From the King Cobra Sanctuary team and all our Cobras


----------



## Jb1432 (Apr 19, 2008)

Very tempted to come and visit you guys, can photography equipment be bought along and used? Didn't realise you were so close, im not far from you :2thumb:


----------



## DrChino (Aug 23, 2010)

I was wondering what to do this weekend! Thanks for the info, might have to pop up!


----------



## leptophis (May 24, 2007)

anyone who goes will have a great time and learn alot about the conservation work in agumbe and watch some great handlers work with these brilliant creatures, Luke and Mark will chat to you and explain anything you want to know, so havea good time

pete


----------



## KWIBEZEE (Mar 15, 2010)

*Location ?*

WOW - seems like a definite opertunity not to be missed. What a fantastic invite. Are you guys based in Oxfordshire or Nottingham? Thanks.


----------



## GJUK (Feb 13, 2010)

Taken from their site



> Luke Yeomans (Owner)
> King Cobra Sanctuary
> Brookhill Leys Farm,
> Brookhill Leys Road,
> ...


----------



## atrox1 (Feb 8, 2009)

Thanks guys. Yes feel free to bring camera equipment during the demonstrations and tours. Look forward to seeing people on Monday.

KCS


----------



## Jb1432 (Apr 19, 2008)

Luke, you got times of the tours and how long they last roughly? Would be much appreciated


----------



## atrox1 (Feb 8, 2009)

Hi there, we will start at 12pm and maybe another around 2.30. Each tour will last 2 hours (but we normally get carried away and take longer  hope to see you there

KCS team


----------



## Hana (Jun 18, 2008)

Y am I been realty thick, is it the open day tomorrow? I just don't want to drive up there to find iv got the wrong day lol


----------



## atrox1 (Feb 8, 2009)

Yes tomorrow (Bank Holiday Monday) is the open day and BBQ, we have following open days every weekend by booking only but for this coming bank holiday there is no need to book. Hopefully we will see you tomorrow

Regards KCS Team


----------



## wayakinwolf (Oct 6, 2006)

Hi Luke, i have emailed you about disabled people being allowed on the tours. Do you have wheelchair access at all?:notworthy:


----------



## Jb1432 (Apr 19, 2008)

Look forward to visiting tomorrow : victory:

Anyone from Derby/Notts area off here coming along?


----------



## Janine00 (Sep 20, 2008)

I went yesterday and it was fantastic seeing all of those lovely majestic animals both in their vivs and being handled. Good to see some adders there too.

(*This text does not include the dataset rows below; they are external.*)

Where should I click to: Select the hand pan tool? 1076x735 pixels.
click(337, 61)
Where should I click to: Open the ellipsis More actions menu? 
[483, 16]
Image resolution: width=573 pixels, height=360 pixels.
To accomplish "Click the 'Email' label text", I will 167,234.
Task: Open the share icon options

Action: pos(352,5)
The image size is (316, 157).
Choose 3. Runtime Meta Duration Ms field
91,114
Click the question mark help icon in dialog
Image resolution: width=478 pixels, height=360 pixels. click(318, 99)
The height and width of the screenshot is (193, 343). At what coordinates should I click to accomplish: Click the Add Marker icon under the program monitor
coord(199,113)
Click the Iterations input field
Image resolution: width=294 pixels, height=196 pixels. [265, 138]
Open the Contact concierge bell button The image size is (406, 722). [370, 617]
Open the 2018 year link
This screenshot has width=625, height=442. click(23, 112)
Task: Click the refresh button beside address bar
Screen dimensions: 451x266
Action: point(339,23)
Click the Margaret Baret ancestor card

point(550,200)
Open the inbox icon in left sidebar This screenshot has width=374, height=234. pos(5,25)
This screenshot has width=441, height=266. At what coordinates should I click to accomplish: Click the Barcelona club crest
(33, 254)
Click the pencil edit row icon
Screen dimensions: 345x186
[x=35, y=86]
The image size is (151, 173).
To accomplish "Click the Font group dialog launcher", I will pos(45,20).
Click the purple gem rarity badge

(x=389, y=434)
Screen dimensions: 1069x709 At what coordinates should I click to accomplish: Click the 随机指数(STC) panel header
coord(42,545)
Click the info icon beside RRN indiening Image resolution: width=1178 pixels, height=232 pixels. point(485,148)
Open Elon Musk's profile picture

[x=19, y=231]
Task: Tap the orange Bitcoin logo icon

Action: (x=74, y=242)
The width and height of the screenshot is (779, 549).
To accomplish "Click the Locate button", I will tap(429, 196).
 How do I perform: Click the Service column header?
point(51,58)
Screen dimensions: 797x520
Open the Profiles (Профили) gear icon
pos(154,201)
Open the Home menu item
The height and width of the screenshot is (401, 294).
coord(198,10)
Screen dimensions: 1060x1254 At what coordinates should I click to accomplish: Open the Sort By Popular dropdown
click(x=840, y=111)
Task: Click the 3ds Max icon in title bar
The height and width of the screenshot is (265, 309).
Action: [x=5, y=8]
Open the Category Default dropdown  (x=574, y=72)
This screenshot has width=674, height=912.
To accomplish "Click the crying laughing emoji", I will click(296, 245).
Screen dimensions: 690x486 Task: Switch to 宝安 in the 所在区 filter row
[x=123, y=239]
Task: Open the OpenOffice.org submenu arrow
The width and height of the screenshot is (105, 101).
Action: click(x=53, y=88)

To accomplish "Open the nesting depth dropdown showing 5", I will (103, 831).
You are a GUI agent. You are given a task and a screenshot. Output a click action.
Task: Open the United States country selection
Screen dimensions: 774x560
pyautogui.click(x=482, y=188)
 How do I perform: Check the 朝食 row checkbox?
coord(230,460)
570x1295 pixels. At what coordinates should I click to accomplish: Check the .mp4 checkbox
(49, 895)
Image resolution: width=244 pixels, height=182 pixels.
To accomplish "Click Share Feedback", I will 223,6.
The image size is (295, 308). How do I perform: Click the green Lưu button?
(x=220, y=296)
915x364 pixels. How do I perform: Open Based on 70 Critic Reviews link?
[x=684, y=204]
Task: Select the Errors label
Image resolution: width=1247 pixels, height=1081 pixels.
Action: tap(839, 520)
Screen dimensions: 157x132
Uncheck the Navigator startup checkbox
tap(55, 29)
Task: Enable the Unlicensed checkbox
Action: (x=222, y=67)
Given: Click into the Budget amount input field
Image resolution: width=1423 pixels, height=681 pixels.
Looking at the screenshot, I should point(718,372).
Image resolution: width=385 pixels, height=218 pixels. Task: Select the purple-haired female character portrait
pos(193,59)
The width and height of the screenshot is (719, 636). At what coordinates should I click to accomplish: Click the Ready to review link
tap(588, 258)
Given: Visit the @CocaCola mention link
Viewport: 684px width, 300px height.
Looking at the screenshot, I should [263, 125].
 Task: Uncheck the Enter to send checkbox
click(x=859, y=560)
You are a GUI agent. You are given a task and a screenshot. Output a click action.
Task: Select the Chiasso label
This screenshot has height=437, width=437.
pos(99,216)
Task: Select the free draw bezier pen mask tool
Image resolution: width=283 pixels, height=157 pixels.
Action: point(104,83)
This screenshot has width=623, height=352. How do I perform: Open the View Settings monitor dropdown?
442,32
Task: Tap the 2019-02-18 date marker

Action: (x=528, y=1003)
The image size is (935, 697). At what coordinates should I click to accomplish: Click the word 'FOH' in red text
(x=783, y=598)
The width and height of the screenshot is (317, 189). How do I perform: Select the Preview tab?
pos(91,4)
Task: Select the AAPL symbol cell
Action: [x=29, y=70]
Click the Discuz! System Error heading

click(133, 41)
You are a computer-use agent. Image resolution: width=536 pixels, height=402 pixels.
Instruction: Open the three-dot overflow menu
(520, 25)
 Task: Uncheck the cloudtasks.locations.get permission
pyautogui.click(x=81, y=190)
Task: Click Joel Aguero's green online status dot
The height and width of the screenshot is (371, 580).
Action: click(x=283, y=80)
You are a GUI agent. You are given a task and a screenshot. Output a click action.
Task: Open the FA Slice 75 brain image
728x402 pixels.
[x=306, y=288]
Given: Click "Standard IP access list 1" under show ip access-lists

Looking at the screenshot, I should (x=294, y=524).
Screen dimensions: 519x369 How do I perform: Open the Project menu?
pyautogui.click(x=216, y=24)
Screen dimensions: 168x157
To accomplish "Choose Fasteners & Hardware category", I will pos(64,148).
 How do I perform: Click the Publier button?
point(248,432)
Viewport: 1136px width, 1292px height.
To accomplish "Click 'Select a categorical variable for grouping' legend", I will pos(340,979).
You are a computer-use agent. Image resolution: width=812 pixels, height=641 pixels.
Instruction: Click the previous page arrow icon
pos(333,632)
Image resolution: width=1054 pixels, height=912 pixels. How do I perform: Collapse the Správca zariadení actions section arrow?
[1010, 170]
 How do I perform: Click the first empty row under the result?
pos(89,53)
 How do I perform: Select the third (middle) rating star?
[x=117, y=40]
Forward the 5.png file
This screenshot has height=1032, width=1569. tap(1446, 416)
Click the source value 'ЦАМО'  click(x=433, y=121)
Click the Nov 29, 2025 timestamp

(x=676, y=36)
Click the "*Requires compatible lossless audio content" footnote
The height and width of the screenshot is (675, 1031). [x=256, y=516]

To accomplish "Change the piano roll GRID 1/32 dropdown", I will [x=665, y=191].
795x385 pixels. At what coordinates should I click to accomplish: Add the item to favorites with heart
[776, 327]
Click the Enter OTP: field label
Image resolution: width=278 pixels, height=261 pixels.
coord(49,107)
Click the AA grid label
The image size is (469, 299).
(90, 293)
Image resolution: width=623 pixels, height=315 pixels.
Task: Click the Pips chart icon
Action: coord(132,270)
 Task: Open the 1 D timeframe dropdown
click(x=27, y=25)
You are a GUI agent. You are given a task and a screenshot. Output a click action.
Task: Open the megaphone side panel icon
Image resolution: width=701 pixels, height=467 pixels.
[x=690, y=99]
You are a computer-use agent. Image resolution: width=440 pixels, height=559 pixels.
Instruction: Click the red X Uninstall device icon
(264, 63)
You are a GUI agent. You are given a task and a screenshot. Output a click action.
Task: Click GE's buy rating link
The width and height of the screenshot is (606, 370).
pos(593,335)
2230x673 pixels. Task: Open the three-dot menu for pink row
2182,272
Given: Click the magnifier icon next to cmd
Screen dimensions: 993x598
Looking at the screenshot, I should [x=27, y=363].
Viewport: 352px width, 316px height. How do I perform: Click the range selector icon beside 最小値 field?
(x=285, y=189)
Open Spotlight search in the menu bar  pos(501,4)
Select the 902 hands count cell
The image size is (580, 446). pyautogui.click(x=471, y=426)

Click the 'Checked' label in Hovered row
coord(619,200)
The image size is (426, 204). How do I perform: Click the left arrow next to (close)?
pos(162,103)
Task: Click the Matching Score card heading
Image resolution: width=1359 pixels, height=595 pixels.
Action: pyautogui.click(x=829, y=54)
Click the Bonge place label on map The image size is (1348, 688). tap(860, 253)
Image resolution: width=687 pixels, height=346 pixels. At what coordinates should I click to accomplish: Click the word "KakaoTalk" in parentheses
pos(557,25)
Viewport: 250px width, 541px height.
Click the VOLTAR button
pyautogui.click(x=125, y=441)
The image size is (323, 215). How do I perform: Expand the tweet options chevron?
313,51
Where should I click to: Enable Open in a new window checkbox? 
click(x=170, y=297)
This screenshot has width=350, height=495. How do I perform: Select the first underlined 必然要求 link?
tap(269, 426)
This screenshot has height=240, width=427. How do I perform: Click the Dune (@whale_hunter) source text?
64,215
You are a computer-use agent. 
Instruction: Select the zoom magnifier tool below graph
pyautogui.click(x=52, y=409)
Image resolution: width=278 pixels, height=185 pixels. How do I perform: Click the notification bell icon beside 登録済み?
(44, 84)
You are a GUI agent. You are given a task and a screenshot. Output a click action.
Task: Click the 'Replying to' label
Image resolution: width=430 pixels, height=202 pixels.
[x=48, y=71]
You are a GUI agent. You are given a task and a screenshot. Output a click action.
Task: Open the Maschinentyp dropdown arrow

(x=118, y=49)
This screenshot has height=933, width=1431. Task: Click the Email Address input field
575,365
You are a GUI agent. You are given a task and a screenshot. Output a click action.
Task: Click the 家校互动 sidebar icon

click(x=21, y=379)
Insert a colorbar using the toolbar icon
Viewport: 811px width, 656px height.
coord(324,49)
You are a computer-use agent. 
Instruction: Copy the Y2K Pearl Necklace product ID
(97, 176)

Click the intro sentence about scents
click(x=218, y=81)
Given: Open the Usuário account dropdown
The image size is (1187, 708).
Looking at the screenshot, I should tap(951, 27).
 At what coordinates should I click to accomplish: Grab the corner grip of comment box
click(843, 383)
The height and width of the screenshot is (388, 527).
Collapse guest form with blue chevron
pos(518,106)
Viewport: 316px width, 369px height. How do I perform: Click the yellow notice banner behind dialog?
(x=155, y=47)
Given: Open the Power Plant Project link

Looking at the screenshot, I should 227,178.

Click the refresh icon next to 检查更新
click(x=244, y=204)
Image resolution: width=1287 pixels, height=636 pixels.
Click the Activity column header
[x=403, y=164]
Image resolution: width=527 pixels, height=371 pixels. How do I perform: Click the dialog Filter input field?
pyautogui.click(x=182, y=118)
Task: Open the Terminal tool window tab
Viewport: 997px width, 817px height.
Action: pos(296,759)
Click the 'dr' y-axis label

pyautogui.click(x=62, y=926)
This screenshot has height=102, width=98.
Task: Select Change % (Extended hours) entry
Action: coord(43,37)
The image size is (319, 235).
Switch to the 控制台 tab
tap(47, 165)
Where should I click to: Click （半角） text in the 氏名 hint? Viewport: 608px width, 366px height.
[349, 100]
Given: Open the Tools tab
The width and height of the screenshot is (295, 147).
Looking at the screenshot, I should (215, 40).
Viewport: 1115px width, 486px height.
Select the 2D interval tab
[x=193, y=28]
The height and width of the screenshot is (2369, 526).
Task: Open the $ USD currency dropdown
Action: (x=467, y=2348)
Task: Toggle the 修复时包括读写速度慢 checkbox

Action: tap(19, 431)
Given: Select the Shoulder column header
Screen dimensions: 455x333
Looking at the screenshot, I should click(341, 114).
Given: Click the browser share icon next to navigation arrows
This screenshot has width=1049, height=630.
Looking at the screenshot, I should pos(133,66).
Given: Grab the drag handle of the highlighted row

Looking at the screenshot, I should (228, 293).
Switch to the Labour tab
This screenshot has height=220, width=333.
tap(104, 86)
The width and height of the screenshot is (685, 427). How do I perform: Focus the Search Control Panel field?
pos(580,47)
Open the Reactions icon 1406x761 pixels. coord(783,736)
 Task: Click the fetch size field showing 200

Wayakinwolf - it is a flat site for the most part, so you should have no trouble with a w/chair at all. Luke said something about a car park having just been made, but we used the drive - so even if the car park is not tarmaced, the drive is solid concrete from what I remember, so you should have no problems.

Luke, Mark and Nicky are very knowledgeable and very interesting to chat to, and the snakes are truly stunning to see in the flesh. My very grateful thanks to Luke and Mark who held Batman for me long enough to get a beautiful pic with him (him not me) - and my thanks and also apoligies to Nicky if I broke the camera. I've lived with this face for a long time, so got used to the cracks years ago... not sure your camera will ever be the same! :lol2:

Get along there guys 'n girls.... fantastic day out and very memorable : victory:


----------



## wayakinwolf (Oct 6, 2006)

Thank you for the info Janine i`ll look forward to my visit even more now.:2thumb:


----------



## David_Reptile Keeper (May 1, 2011)

Hello could anyone tell me the best setup for a king cobra so i wqant to get my dwal i have been keeping alsorts of snakes for years now and i will be doing some volunteering at a zoo near where i live and in return they said there teach me how to handle the venomous snakes some pics for king cobra setups would be great and also a little info on how they have to be house ie the double glass


----------



## David_Reptile Keeper (May 1, 2011)

Hello could anyone tell me the best setup for a king cobra as i want to get my dwal i have been keeping alsorts of snakes for years now and i will be doing some volunteering at a zoo near where i live and in return they said there teach me how to handle the venomous snakes some pics of king cobra setups would be great and also a little info on how they have to be house ie the double glass


----------



## Jb1432 (Apr 19, 2008)

Just got back from the KCS and it was absolutely amazing. It was breathtaking to see Kings of all different shapes and sizes, and the depth of knowledge by Luke and Mark is outstanding. A great afternoon out, i recommend it to all :2thumb:


----------



## Richmonds Reptiles (Mar 27, 2010)

Went today, what a fantastic day out, doing great work with amazing animals and the staff are really friendly, it has left me even more hungry for my DWA. 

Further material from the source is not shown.